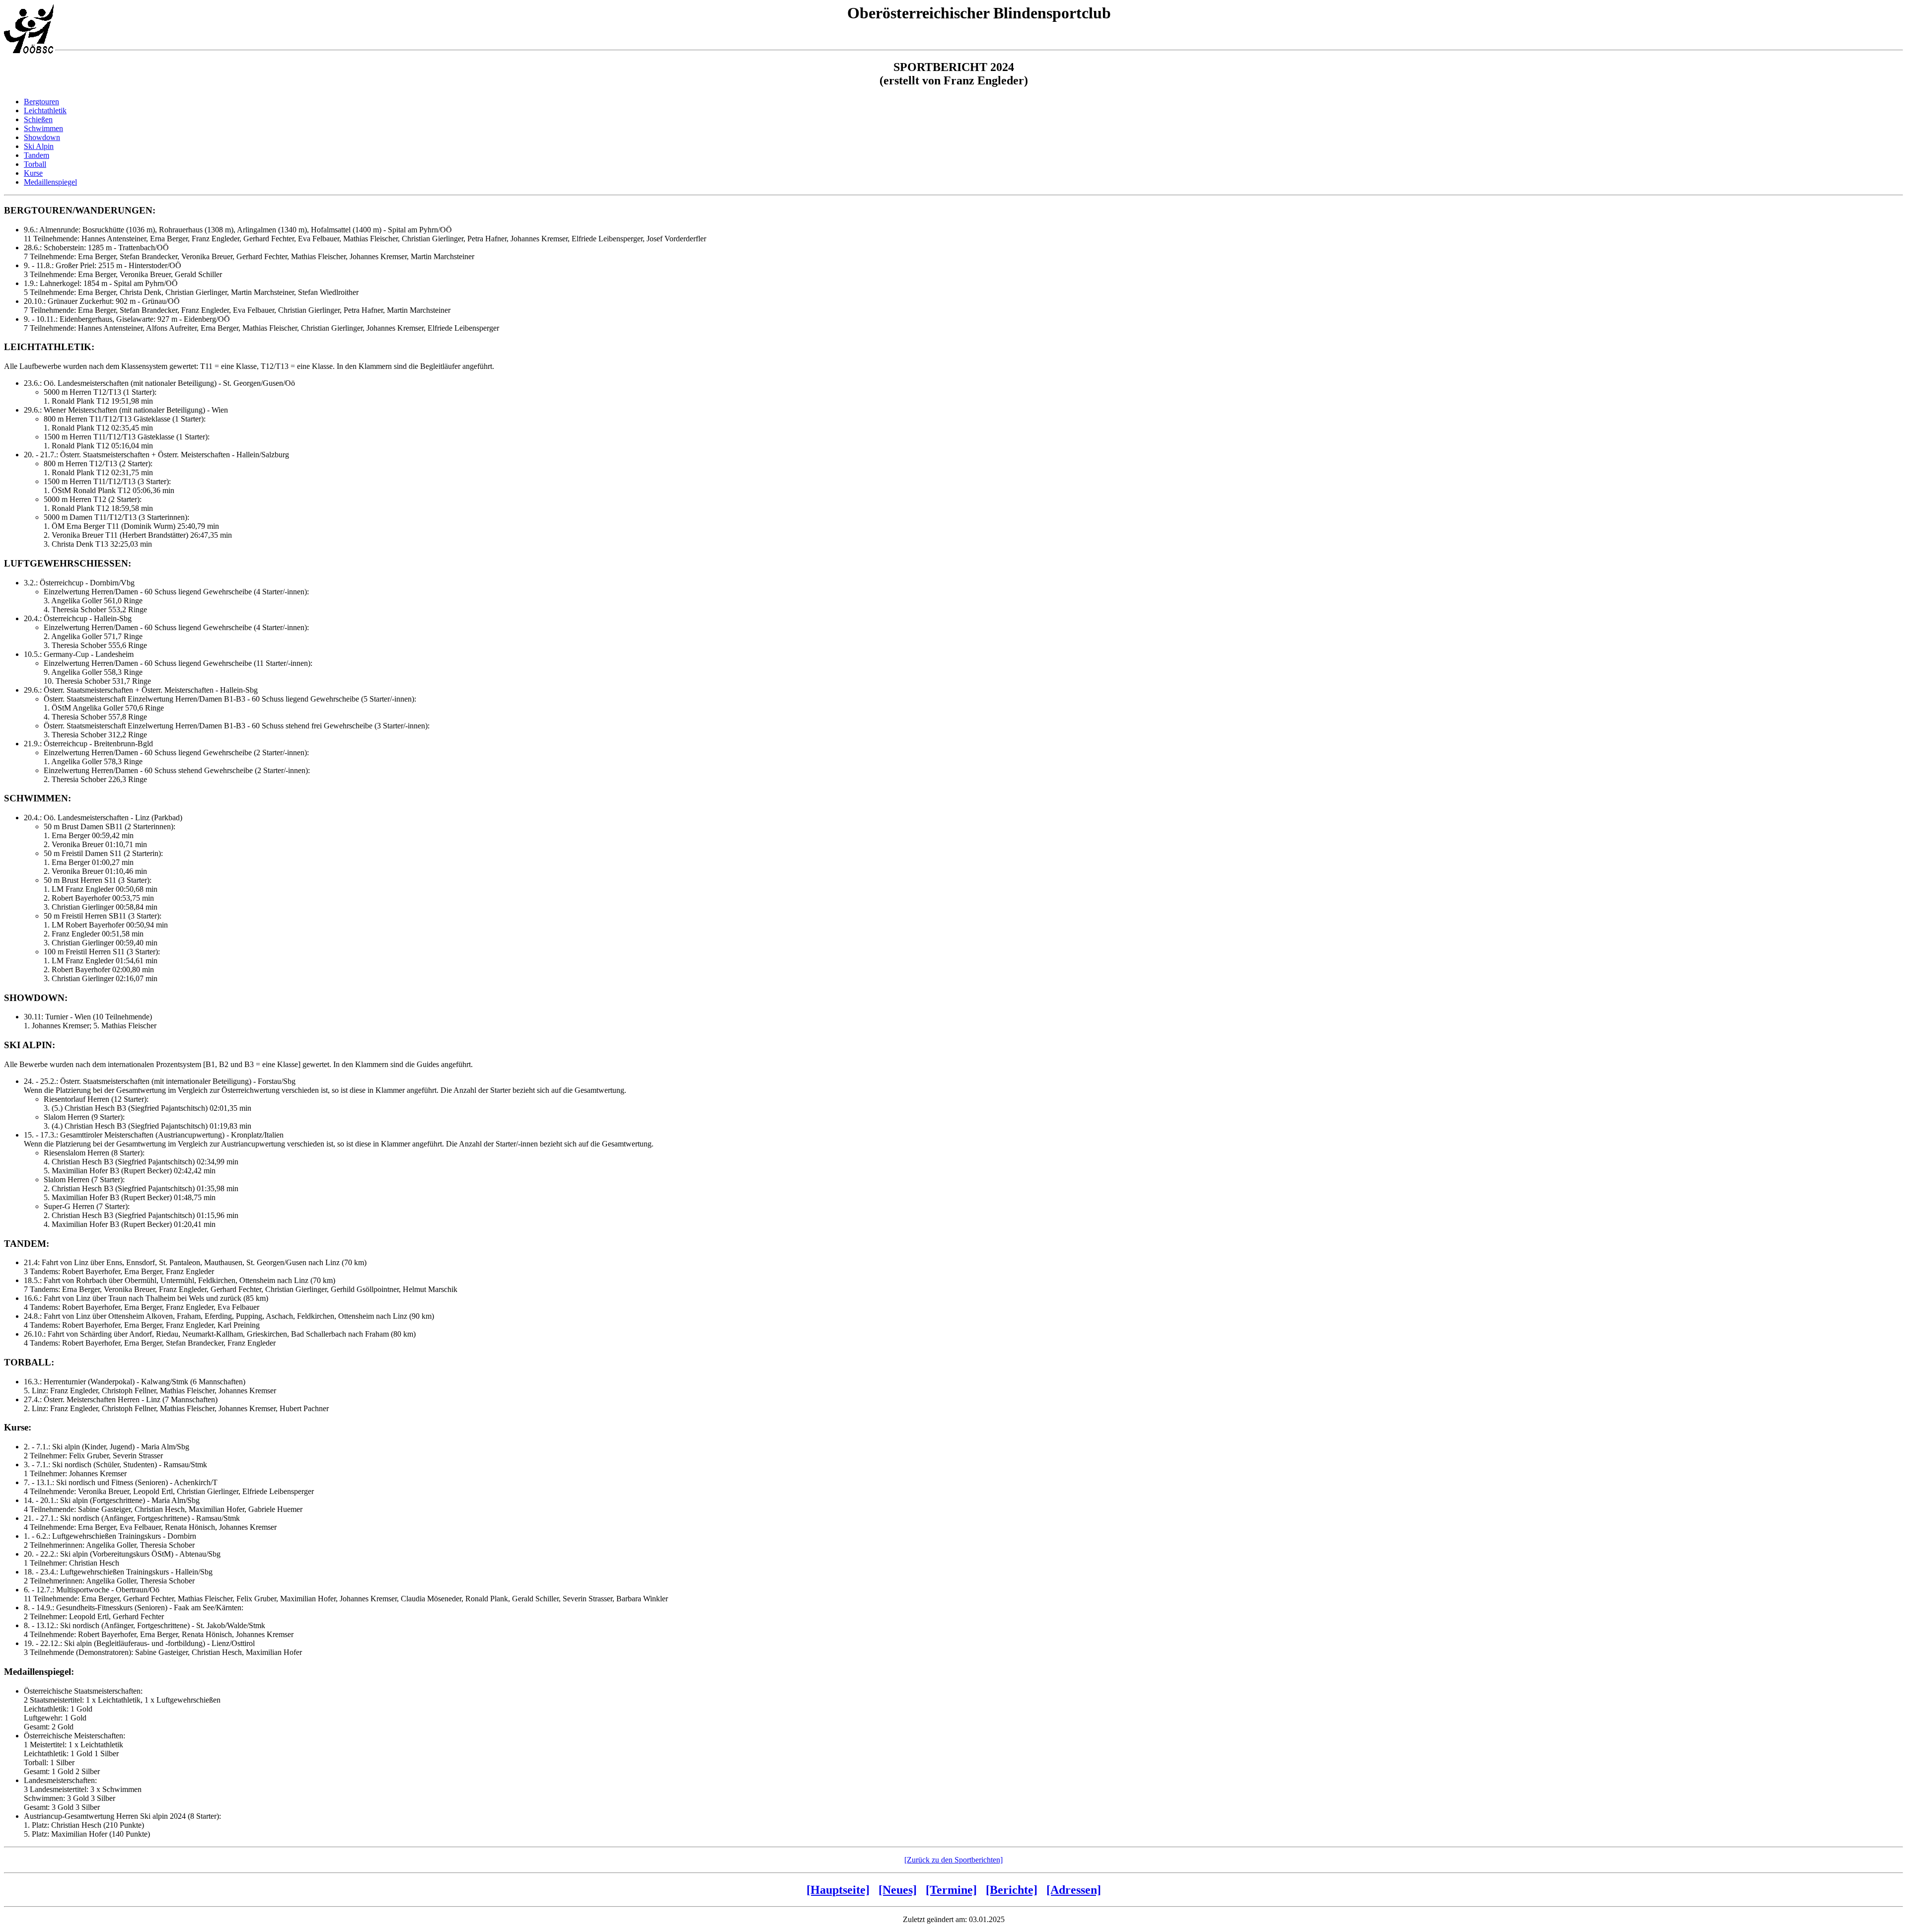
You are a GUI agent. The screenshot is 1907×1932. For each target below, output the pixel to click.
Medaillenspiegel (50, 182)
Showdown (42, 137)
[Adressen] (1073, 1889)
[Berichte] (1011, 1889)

★ ★ ★ ★

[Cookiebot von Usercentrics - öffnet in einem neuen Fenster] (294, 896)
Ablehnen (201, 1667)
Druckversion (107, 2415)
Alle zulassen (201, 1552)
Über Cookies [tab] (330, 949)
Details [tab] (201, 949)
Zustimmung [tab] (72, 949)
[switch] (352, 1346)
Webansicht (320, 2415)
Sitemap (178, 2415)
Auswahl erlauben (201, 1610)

★ ★ ★ ★

◆ What you need to do
Give the exact lines, and only those, from the line containing "Druckversion (107, 2415)" through the line containing "Auswahl erlauben (201, 1610)" in the entries above.

◆ Response to this task
Druckversion (107, 2415)
Alle zulassen (201, 1552)
Über Cookies [tab] (330, 949)
Details [tab] (201, 949)
Zustimmung [tab] (72, 949)
[switch] (352, 1346)
Webansicht (320, 2415)
Sitemap (178, 2415)
Auswahl erlauben (201, 1610)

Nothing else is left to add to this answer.